Political Concerns and Literary Topoi in French Grand Opera
English
By (author): Robert Ignatius Letellier
This collection of essays examines the intellectual content and structural underpinning of French Grand Opera, which flourished in Paris from 1828-1870. The genre of tragedie lyrique was renewed and relaunched by Auber with La Muette de Portici (1828) and Rossini with Guillaume Tell (1829). These operas considered the revolutionary struggle for national identity that was a growing issue of the age. The great operas that followed by Meyerbeer and Halevy considered the political situation in terms of religious freedom, the rise of Jewish emancipation and religious toleration in the spread of revolutionary ideals in the wake of the Napoleonic Wars. Robert le Diable (1831) had a mythological theme that conjured up the Catholic unity of the Middle Ages, Les Huguenots (1836), conversely, presented with the bloody strife of the Reformation. La Juive (1835) considered the nature of religious freedom in terms of the Jews in Christian society, and Le Prophete (1849) the place of poor people in society, with religion as an ideology of social change also in terms of the Reformation scenario. Later Verdis Don Carlos (1867) would present the very issue of personal freedom and its relation to state religion in the dark context of the Spanish Inquisition.

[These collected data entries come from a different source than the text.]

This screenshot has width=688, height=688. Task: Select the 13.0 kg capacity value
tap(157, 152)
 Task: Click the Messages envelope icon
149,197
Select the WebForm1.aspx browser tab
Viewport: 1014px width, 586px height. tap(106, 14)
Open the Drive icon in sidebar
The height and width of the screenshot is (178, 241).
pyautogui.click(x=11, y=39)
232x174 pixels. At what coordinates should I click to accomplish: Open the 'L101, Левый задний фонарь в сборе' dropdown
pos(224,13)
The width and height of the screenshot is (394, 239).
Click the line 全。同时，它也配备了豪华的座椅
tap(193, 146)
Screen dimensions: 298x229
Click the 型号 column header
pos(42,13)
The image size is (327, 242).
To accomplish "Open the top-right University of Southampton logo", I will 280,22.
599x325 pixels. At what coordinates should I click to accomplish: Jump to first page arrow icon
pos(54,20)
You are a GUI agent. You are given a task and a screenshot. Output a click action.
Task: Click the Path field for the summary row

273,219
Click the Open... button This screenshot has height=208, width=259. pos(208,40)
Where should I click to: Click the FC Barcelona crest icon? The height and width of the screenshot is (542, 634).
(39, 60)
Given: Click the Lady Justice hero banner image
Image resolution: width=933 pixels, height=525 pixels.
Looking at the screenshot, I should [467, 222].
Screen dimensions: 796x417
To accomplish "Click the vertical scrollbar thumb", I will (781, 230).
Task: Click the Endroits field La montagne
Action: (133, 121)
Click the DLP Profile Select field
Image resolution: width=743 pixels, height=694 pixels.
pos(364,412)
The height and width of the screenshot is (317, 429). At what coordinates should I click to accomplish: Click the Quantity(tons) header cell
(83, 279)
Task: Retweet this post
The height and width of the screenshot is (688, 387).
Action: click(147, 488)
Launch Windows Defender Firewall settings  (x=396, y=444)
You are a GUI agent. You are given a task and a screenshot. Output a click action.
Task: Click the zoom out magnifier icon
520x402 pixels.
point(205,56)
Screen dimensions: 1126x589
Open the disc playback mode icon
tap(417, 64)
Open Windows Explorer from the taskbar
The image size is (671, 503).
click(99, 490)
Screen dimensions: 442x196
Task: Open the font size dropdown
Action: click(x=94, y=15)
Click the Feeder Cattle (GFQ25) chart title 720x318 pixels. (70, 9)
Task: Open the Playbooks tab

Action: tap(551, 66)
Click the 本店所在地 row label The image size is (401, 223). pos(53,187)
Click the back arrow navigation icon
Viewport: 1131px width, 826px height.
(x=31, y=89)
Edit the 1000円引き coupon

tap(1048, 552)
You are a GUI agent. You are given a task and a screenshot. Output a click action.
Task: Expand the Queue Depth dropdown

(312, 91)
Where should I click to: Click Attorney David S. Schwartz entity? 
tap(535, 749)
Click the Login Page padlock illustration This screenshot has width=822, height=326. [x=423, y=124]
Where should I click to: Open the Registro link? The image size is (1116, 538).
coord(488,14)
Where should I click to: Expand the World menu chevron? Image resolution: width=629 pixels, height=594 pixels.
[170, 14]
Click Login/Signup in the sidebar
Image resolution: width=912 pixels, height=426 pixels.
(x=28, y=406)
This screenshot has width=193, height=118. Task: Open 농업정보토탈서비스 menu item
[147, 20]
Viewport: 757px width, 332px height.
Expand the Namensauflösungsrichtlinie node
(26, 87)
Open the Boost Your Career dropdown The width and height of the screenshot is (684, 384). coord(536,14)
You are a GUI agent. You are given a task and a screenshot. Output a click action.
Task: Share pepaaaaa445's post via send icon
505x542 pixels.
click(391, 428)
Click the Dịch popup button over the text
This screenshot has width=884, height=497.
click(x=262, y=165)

All of the chapters address these topics from a variety of perspectives and emphases. What is the nature of faith in relation to intolerance and is fanaticism born of an exegetical process and political ideology? How does the traditional symbolism of faith unfold? How is it underscored by a theological hermeneutic of history? The trajectory is one of idealism sought, as if in recollection of a Golden Age or prelapsarian situation of unity and wholeness. This situation is interestingly addressed, or mirrored in the concept of the pastoral, particularly in regards to dance. The balletic interludes of French Grand Opera in fact developed out of a tradition of diversity in the court of Louis XIV to comment on a deep structure of failed religion and political idealism.